Contexte / Etat de l'art

Mon stage s’est déroulé au sein de l’équipe MPIA de l’Institut Jean le Rond d’Alembert. Le travail réalisé s’inscrit dans le projet Mégamicros qui a pour but de réaliser un système d’imagerie acoustique à très grand nombre de microphones pour obtenir des images très résolues. Un objectif à moyen terme est de se doter d'un système à 1024 microphones. L'imagerie acoustique consiste à rechercher la position et le niveau des sources acoustiques à partir d'enregistrements issus d'un réseau de microphones. Notre objectif est de proposer une alternative aux techniques actuelles pour le calcul des cartes de bruit.

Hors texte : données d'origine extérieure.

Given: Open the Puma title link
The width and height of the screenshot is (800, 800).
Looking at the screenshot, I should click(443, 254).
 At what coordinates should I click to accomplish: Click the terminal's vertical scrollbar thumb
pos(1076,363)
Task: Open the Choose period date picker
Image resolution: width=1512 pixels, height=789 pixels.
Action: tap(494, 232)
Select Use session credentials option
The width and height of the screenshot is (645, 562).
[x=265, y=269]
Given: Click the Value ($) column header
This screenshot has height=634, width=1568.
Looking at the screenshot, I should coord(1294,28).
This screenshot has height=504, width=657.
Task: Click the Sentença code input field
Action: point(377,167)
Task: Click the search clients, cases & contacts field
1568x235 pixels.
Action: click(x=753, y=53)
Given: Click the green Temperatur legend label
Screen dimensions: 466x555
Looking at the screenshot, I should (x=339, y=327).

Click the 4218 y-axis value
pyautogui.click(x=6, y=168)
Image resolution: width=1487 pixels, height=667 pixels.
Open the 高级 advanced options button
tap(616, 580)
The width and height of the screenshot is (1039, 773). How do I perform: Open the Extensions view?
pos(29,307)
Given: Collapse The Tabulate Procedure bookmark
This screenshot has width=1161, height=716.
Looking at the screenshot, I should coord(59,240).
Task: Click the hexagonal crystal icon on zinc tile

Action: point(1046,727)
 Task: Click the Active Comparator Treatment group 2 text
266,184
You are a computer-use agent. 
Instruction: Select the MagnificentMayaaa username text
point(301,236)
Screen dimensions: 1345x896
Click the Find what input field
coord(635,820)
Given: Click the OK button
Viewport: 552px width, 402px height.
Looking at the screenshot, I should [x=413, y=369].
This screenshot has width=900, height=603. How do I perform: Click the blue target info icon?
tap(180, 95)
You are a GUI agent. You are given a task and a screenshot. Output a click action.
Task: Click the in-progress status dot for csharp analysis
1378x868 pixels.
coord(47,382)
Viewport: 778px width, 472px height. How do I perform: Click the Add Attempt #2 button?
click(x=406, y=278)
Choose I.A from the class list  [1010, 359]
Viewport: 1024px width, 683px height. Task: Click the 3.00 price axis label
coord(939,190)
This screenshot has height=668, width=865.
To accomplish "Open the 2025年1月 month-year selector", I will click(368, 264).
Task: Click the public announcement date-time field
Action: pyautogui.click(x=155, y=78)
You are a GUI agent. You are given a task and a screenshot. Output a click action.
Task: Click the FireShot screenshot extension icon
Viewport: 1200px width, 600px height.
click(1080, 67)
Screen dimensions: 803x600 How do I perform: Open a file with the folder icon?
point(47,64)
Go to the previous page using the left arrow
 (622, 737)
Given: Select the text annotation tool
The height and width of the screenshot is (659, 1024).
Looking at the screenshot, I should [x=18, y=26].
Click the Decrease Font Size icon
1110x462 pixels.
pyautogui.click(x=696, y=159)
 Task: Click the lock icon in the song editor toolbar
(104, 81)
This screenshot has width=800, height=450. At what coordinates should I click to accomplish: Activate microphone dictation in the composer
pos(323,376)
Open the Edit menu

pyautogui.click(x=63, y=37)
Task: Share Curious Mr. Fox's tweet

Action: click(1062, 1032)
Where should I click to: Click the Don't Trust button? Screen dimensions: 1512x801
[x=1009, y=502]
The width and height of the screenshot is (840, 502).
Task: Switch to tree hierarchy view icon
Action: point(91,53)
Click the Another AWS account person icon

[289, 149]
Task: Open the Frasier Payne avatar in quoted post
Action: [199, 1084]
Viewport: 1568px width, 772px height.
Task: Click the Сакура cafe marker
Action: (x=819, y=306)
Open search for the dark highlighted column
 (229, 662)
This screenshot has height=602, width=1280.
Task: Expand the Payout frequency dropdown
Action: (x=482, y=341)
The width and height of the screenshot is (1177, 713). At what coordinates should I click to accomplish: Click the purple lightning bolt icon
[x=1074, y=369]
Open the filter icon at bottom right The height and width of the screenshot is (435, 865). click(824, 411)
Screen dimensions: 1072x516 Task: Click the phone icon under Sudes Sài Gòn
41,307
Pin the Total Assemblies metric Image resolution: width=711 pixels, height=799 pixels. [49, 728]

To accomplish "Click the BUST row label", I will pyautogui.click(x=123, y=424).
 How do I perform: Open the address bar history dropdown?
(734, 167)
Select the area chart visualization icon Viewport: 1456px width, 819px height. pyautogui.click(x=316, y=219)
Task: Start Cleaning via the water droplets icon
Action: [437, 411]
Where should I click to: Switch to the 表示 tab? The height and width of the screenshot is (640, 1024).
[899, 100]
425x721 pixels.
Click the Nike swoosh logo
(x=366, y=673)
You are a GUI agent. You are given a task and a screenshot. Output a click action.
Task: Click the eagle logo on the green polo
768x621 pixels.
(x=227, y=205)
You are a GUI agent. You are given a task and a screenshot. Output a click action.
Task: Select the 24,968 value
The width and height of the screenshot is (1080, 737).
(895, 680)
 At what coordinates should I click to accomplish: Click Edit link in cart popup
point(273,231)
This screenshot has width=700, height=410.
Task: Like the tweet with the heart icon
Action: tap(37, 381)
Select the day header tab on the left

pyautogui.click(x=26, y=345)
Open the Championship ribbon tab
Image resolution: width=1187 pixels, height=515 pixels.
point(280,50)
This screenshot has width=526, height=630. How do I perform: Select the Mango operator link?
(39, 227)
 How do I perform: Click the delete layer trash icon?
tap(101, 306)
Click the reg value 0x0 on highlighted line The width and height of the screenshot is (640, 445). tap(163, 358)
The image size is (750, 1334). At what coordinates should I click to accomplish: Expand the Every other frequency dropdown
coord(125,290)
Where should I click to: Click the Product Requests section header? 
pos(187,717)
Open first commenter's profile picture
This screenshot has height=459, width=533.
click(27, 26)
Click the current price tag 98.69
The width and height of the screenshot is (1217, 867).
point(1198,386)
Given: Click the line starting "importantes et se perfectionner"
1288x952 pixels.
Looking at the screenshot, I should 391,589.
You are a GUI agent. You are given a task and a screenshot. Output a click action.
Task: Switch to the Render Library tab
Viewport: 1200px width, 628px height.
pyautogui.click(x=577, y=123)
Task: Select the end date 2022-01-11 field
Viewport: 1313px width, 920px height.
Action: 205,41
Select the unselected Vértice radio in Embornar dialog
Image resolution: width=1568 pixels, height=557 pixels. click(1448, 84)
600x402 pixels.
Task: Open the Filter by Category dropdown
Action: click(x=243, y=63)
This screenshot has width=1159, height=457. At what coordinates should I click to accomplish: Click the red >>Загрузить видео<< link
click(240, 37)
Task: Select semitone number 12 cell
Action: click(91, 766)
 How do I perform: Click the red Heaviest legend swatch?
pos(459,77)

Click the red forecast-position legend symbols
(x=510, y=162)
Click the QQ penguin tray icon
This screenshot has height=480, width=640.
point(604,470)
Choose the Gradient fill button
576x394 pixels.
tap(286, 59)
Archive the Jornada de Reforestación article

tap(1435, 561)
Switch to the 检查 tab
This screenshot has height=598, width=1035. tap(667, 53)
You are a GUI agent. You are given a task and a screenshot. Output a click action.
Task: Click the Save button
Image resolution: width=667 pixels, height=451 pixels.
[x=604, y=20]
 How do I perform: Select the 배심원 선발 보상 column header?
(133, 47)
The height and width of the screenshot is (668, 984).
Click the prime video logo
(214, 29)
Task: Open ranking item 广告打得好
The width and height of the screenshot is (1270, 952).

En effet, en 2002 l'Union Européenne a adopté une directive instaurant des outils concrets de lutte contre les nuisances sonores. En effet, depuis 2012, toutes les agglomérations de plus de 100 000 habitants doivent se doter de cartes stratégiques du bruit et établir dans l'année qui suit un PPBE proposant des solutions pour réduire l'impact du bruit sur les citadins. Les cartes sont estimées en niveau Lden (Day, Evening, Night) et en niveau de nuit Ln. Les institutions compétentes commandent l'établissement de ces cartes à des bureaux d'étude qui vont utiliser des modèles numériques de propagation implémentés dans des logiciels comme SoundPLAN, CadnaA ou encore MITHRA-SIG. Le principe est d'utiliser le cadastre pour faire un modèle en 3D de la ville et positionner dans ce modèle des sources type représentant les différents types de trafic (routier, ferroviaire) et ensuite de propager les signaux (notamment par des méthodes de tir de rayons). Un des principaux désavantages de ces cartes est qu'elles cloisonnent les types de source. Cela est accentué par le fait que l'établissement d'une carte de bruit incombe à différents acteurs s'il s'agit d'une rue (la commune) ou du rail (l'Etat), ce qui ne permet pas une information exhaustive aux citadins exposés à différentes sources de bruit. Un exemple de ce problème est visible sur la figure suivante. On y voit la carte de bruit commandée par la mairie de Paris en 2007. Elle concerne le trafic routier, il n'y figure pas les informations sur le niveau dû au trafic ferroviaire car ce n'est pas de la compétence de la mairie de Paris mais de l'Etat de réaliser la carte (le PPBE associé est disponible ici).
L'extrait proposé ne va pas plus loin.